[Exercise aim]
Exercise in exact copying: restate word for word only the lines below from the one containing "Task: Open Jordan Day card options menu" through the one containing "You are a computer-use agent. 1568x732", omitting any pictures.

Exercise data Block Start

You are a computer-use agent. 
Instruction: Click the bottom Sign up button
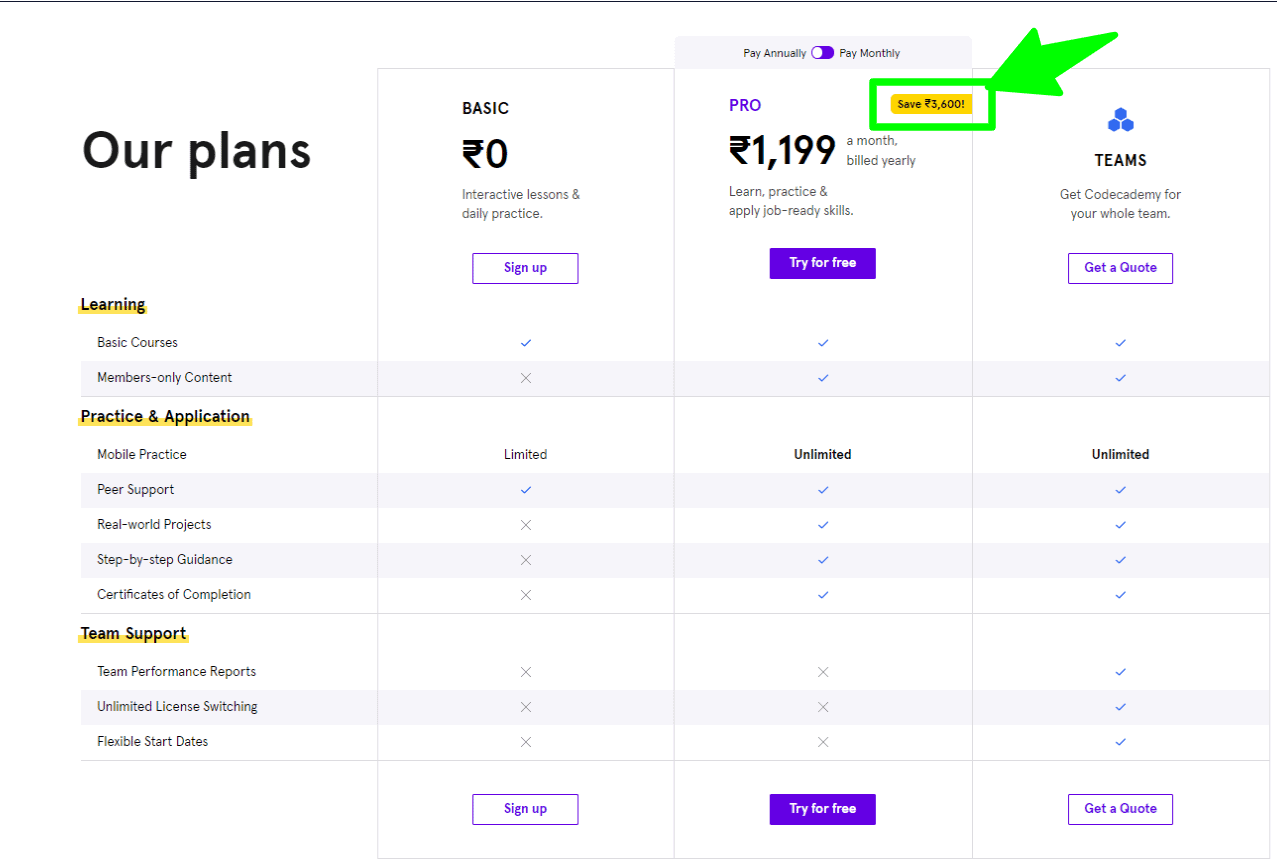coord(525,809)
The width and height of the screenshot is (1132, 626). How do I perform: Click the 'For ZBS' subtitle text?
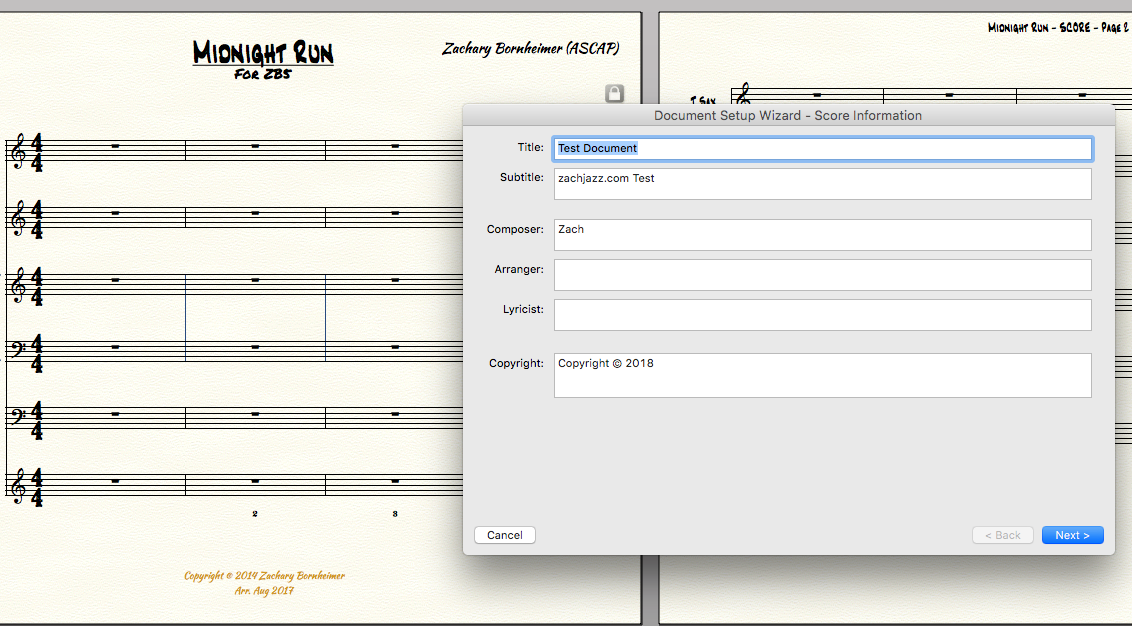[262, 74]
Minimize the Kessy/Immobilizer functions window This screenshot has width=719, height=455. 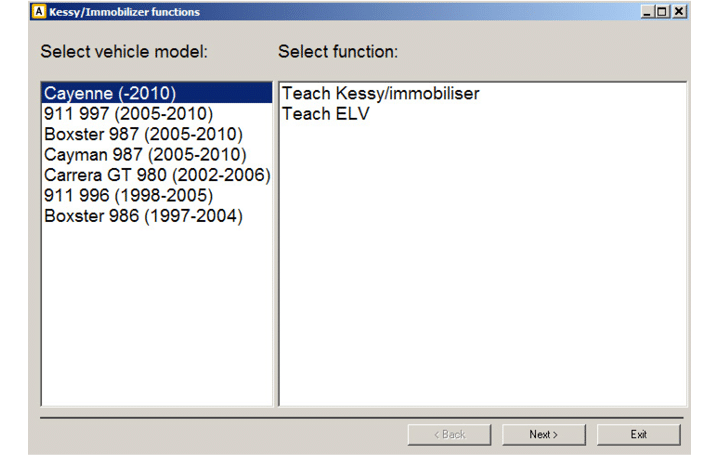click(648, 12)
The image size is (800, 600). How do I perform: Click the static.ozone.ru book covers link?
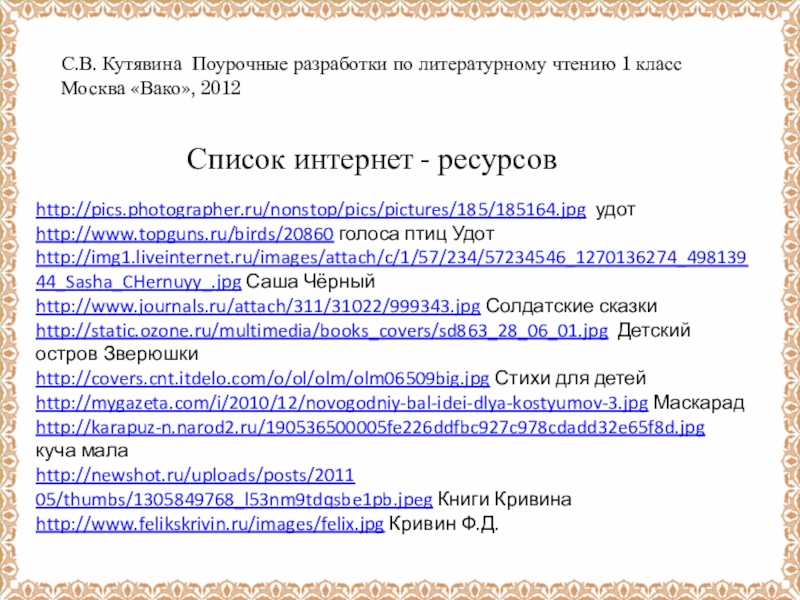point(321,330)
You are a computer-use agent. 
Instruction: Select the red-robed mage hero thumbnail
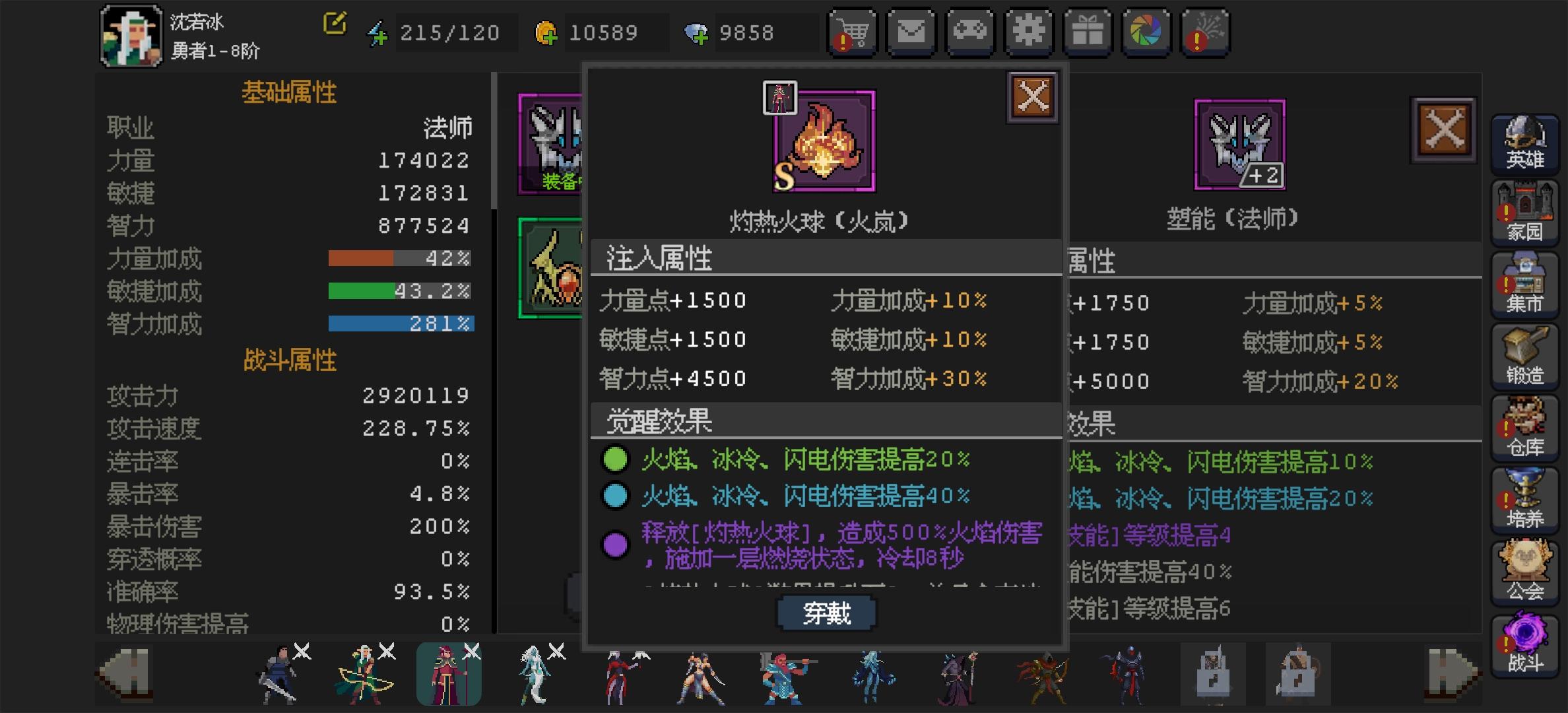pyautogui.click(x=449, y=674)
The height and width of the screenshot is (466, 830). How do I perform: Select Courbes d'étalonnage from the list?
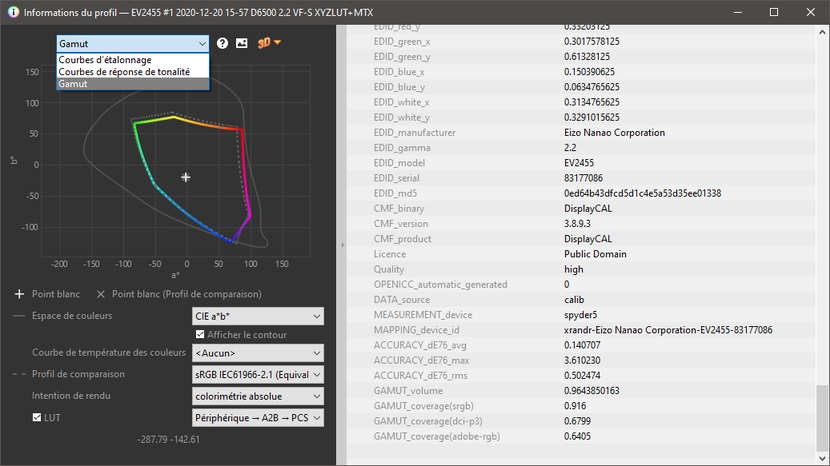[x=105, y=60]
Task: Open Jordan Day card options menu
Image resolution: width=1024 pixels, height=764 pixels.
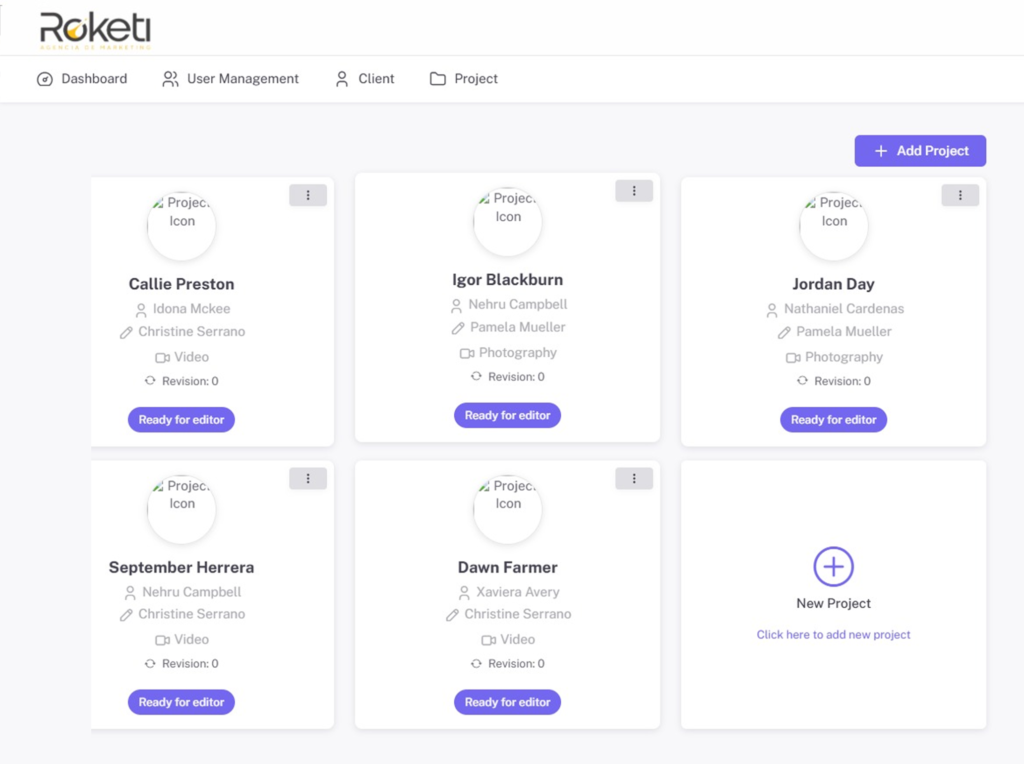Action: 960,196
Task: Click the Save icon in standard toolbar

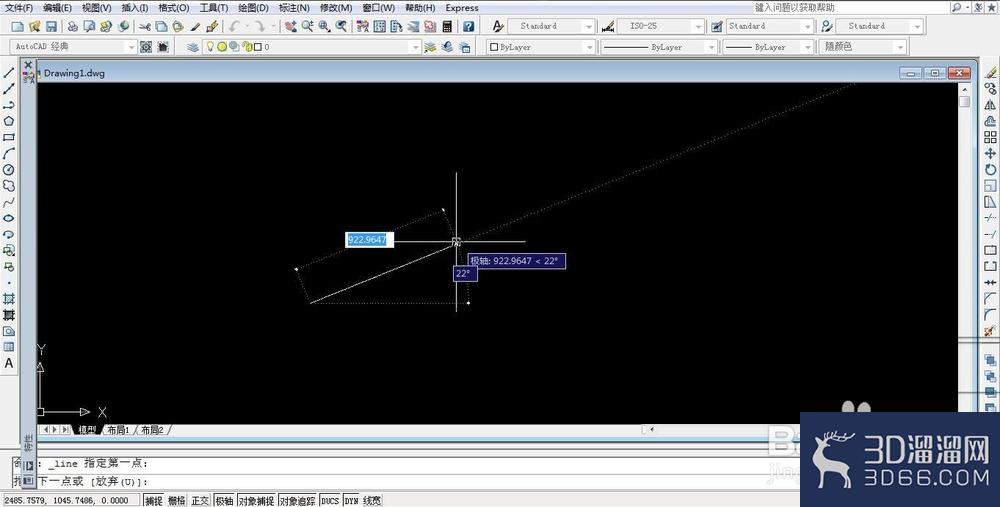Action: point(52,26)
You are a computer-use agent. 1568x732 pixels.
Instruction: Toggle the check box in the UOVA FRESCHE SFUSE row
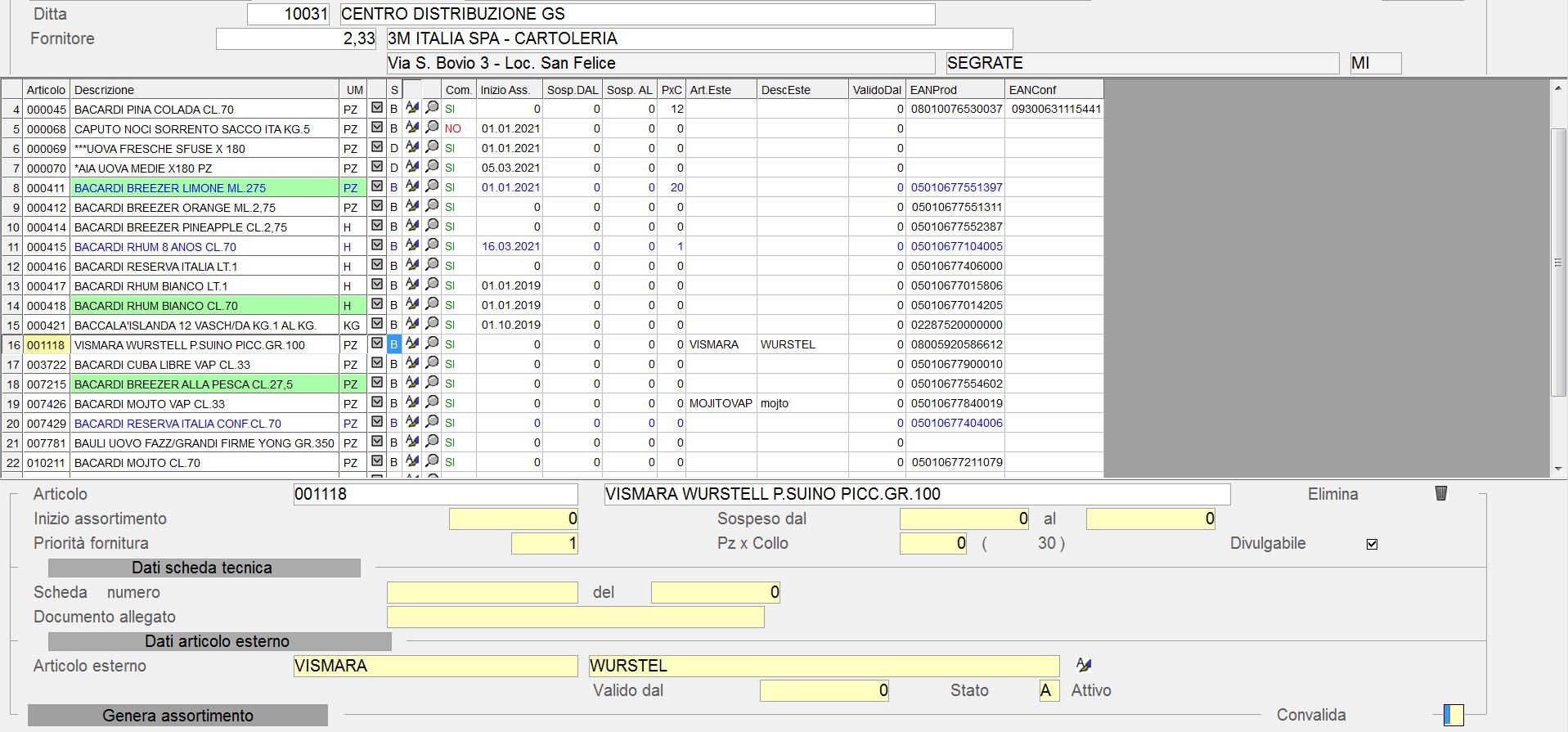pos(377,147)
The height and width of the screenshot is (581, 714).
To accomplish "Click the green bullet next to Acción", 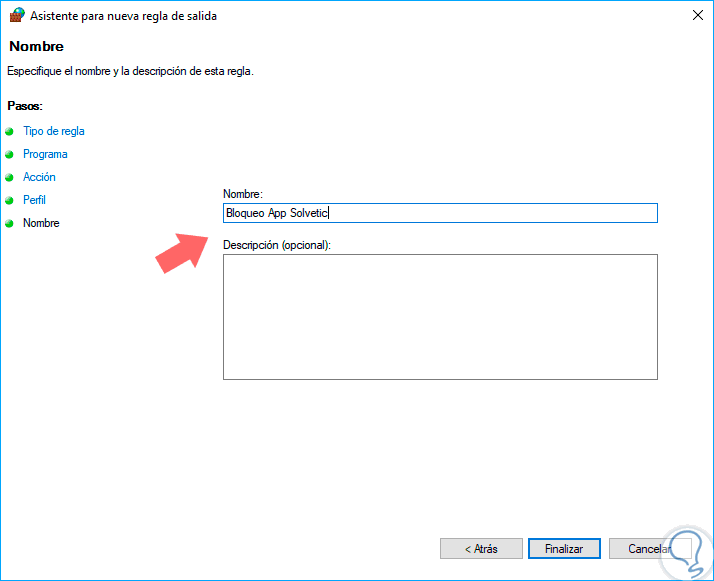I will click(x=10, y=177).
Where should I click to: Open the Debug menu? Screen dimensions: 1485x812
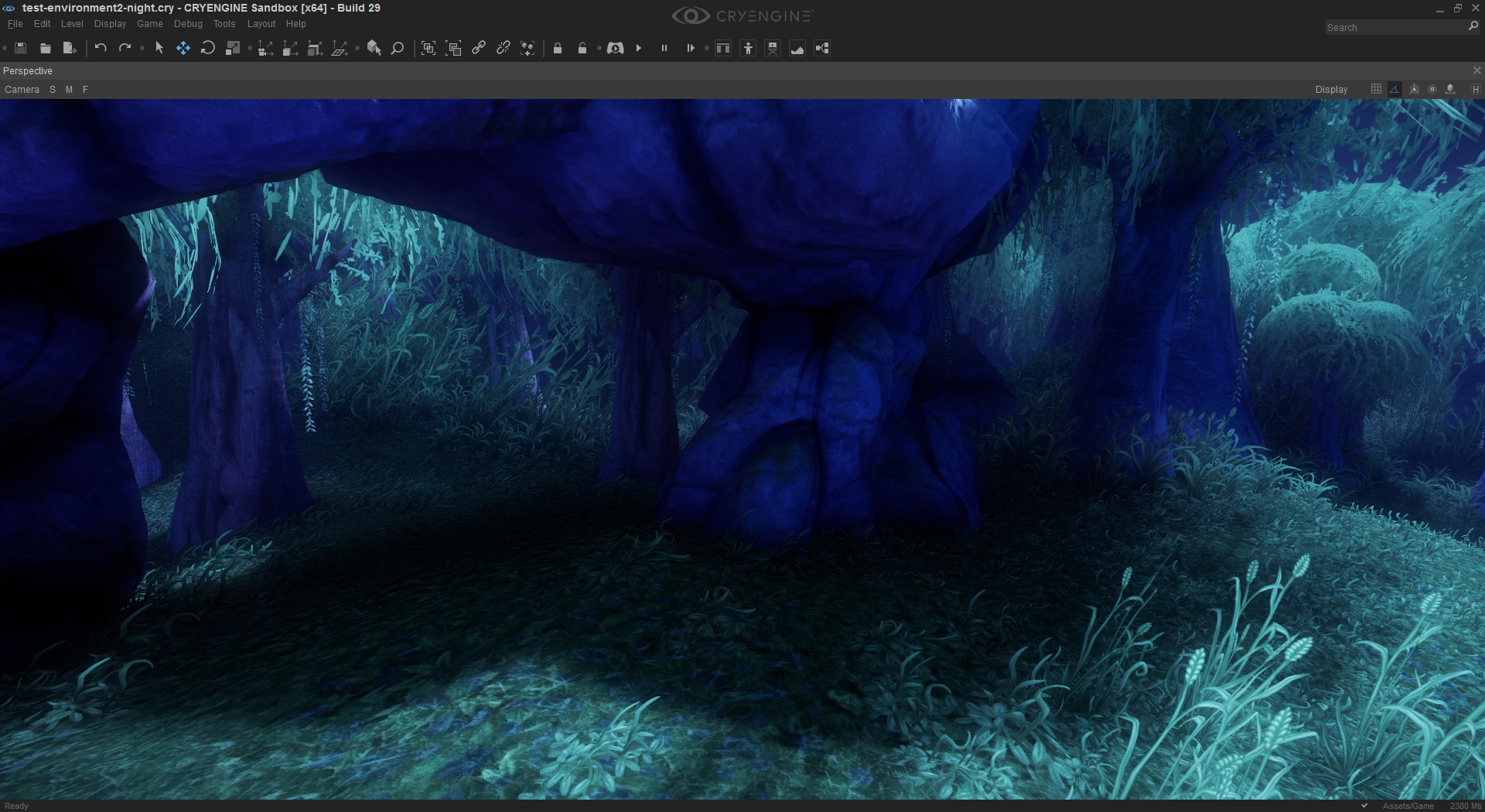click(188, 24)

Exercise data Block End

[Output of the task]
Task: Open Jordan Day card options menu
Image resolution: width=1024 pixels, height=764 pixels.
Action: 960,196
Task: Click the Save icon in standard toolbar

Action: point(52,26)
You are a computer-use agent. 1568x732 pixels.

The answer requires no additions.